# Условия задания:
Проверьте, согласуются ли с цитируемым отрывком ниже утверждения: (a) отрывок напечатан в четвёртом номере журнала «День и ночь» за 2008 год; (b) возвышенные строки на полях «Памятника» принадлежат самодеятельному поэту; (c) ирония, если она не зубоскальство, названа в отрывке дитя раненого сердца. На каждое ответьте «да» или «нет» и приведите точно решающие слова отрывка.

Опубликовано в журнале День и ночь, номер 4, 2008
…Но славен будет он, пока
Живу хотя бы я…
Возвышенные эти строки на полях “Памятника” были бы самонадеянны, если бы не были искренни. В них есть деревенская простота. Их мог написать самодеятельный поэт, если бы среди этого рода художников ещё оставались чистые души. Но они принадлежат иронисту, которому его острый слух доставляет столько же поводов для улыбки, сколько для настоящей печали, потому что ирония, если она не зубоскальство, — дитя раненого сердца.

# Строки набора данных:
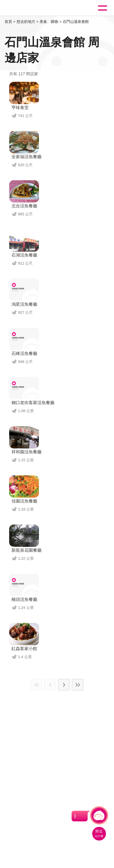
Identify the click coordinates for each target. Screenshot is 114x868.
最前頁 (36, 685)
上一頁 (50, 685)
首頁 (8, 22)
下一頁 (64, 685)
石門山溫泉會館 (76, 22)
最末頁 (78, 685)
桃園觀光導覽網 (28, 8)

# Выполненное задание:
(a) Да: «Опубликовано в журнале День и ночь, номер 4, 2008».
(b) Нет: «Но они принадлежат иронисту».
(c) Да: «ирония, если она не зубоскальство, — дитя раненого сердца».